Ваш Андрей Петров. Композитор в воспоминаниях современников - страница 23

Шрифт
Интервал


А между этими двумя фестивалями случился у нас с ним разговор о Боге. Андрей Павлович был хорошо осведомлен о моем отношении к религии. Я всегда считал, что Бог – это совесть, то есть, то, что в душе у человека. А ко всем инстанциям и религиозным культам, находящимся между человечеством и Всевышним, я отношусь скептически. И мне казалось, что Петров придерживался тех же взглядов.

Но в том нашем разговоре я услышал от него совсем другое: «Вам не кажется, что ТАМ все-таки что-то есть? Я думаю, что все не так-то просто». Чем были вызваны эти слова? Возрастом?.. Чем-то еще, заставившим Петрова вслух усомниться в своем материалистическом мировоззрении? Не знаю. Но помню, что поразился его искренности и откровенности суждений о том, что было предметом его сокровенных раздумий…
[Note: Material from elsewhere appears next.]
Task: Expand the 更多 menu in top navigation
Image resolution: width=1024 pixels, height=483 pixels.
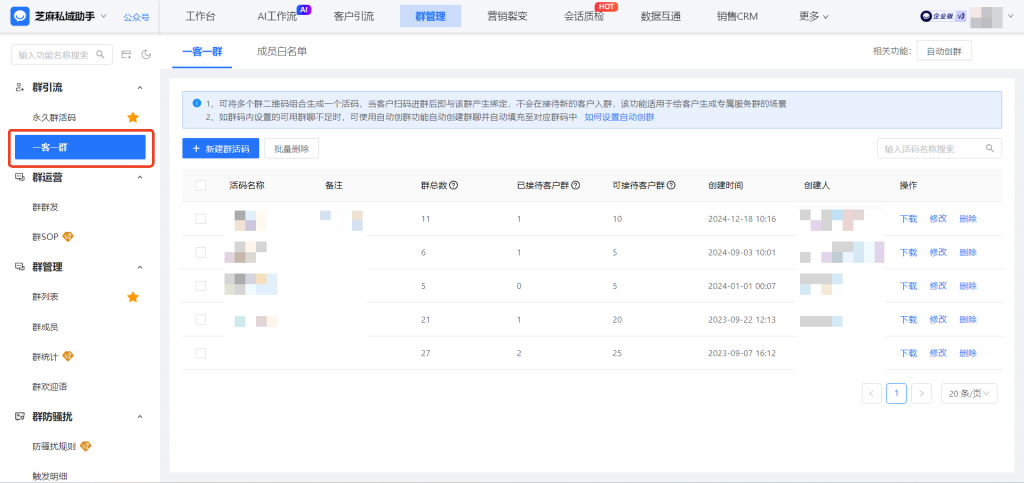Action: pos(814,16)
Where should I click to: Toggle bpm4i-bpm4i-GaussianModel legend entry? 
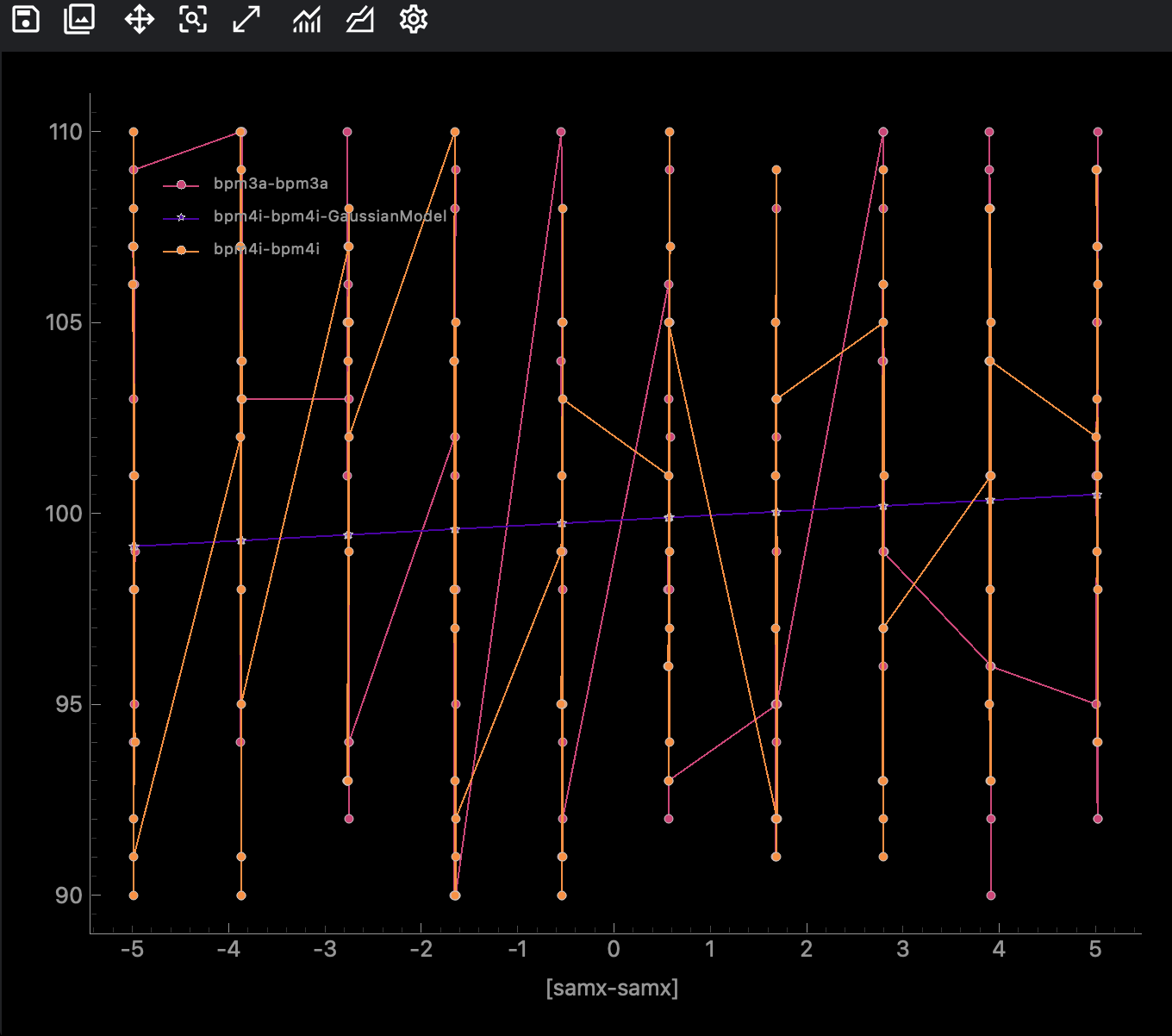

Запомнился и состоявшийся в ту пору горький разговор о музыке, точнее, об академическом ее крыле, не обладающем сейчас такой харизмой, которая была присуща ему раньше: «Что вы хотите, – говорил Петров, – в нашей стране лишь пять процентов населения готовы слушать академическую музыку. А девяносто пять любят песню – причем ресторанную, блатную. Такая уж страна, такой народ, такая музыкальная генетика. Да и потом мы, музыканты, так уж получилось, воспитаны на протестантском хорале. На тех же интонациях воспитано и население Германии, Австрии, Чехии. В Европе не найдешь деревни, в которой бы не звучала скрипка, а то и струнный квартет. У нас же – другие корни. Мы – дети российских крестьян, а следовательно, наследники протяжных, свадебных и величальных песен. Бетховен от русской глубинки далековат, а вот Дунаевский, Богословский, Мокроусов, Соловьев-Седой – близки».

Надо ли говорить, насколько близки нашему народу песни самого Петрова? Мне посчастливилось участвовать в организации ряда программ из песен и романсов Андрея Павловича. Мы вместе ездили в Москву, Тольятти, Нижний Новгород, другие города, и видели, с каким восторгом люди принимают его песни. Участники всех тех концертов – Елена Забродина, Лариса Луста, Александр Ретюнский – очень любили Андрея Павловича, и он всегда платил им тем же. Но особенно ценил он искусство Михаила Аптекмана – гениального музыканта, концертмейстера и аранжировщика, с которым всегда с удовольствием работал. Он считал, что на Аптекмане завершается эпоха советской и постсоветской эстрады, и всегда говорил, что если бы Миша уехал в Москву, то получил бы признание как лучший эстрадный пианист России.